Resonance

Niels Bohr Institute
Copenhagen, Denmark
2024



Resonance, 2024
Coated glass sphere, aluminum profile, wood,
sensors, speaker, cables, electronics
125 x 35 x 35 cm.
Niels Bohr Institute, Copenhagen, Denmark



Resonance (2024) is a work activated by the detection of gravitational waves, which are echoes of cosmic events arising from the merging of astrophysical bodies, such as black holes or neutron stars. These ripples propagate through the fabric of spacetime and reach Earth, where they are detected by the international network of sensitive instruments (LIGO) installed in various locations around the planet.

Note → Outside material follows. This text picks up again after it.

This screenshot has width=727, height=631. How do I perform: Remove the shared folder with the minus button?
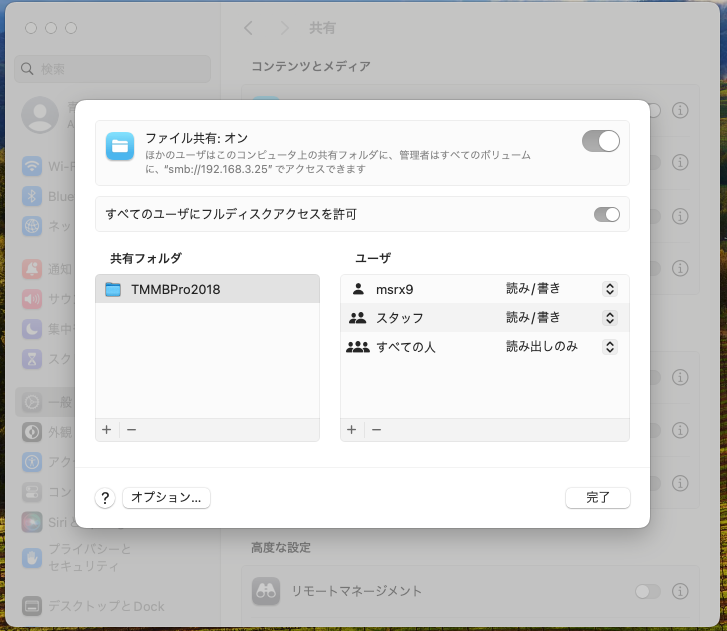click(131, 429)
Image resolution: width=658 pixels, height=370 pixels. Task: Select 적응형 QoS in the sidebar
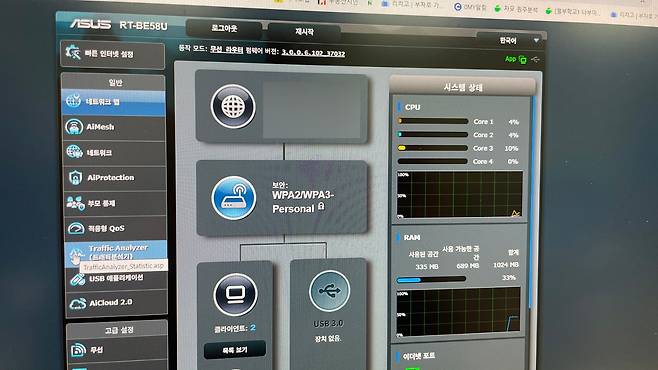pyautogui.click(x=115, y=228)
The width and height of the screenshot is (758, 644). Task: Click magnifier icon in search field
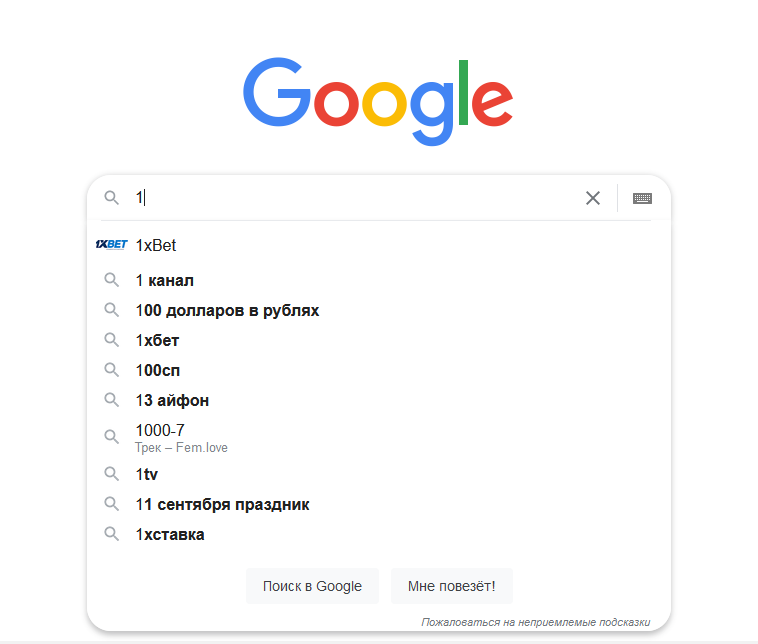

The work receives notifications of such events from this network and responds by generating a unique sound composition in real time. The shaping of the final auditory outcome is influenced each time by information collected from the immediate environment of the work through the sensors it is equipped with. The data gathered from the surrounding space, combined with signals from the LIGO network, bring to life a soundscape that merges the cosmic with the terrestrial. The final sound is emitted from a speaker placed inside a glass sphere, which in turn affects the acoustic result.

Resonance is not a work that continuously reveals itself to the viewer but functions more like an organism in waiting. It remains partially hidden until the conditions that activate it are met. It is as if these cosmic fluctuations, traveling across the universe, disrupt the body of the work as they pass through our planet, causing it to respond by generating waves of sound in turn.




The artwork was developed during the 2024 Art & Science residency organized by the STRONG Group, a research team at the Niels Bohr International Academy dedicated to gravitational wave astronomy and strong-field gravity. The piece receives real-time alerts about candidate events from the LIGO Scientific Collaboration.
It is on permanent display at the historical NBI building.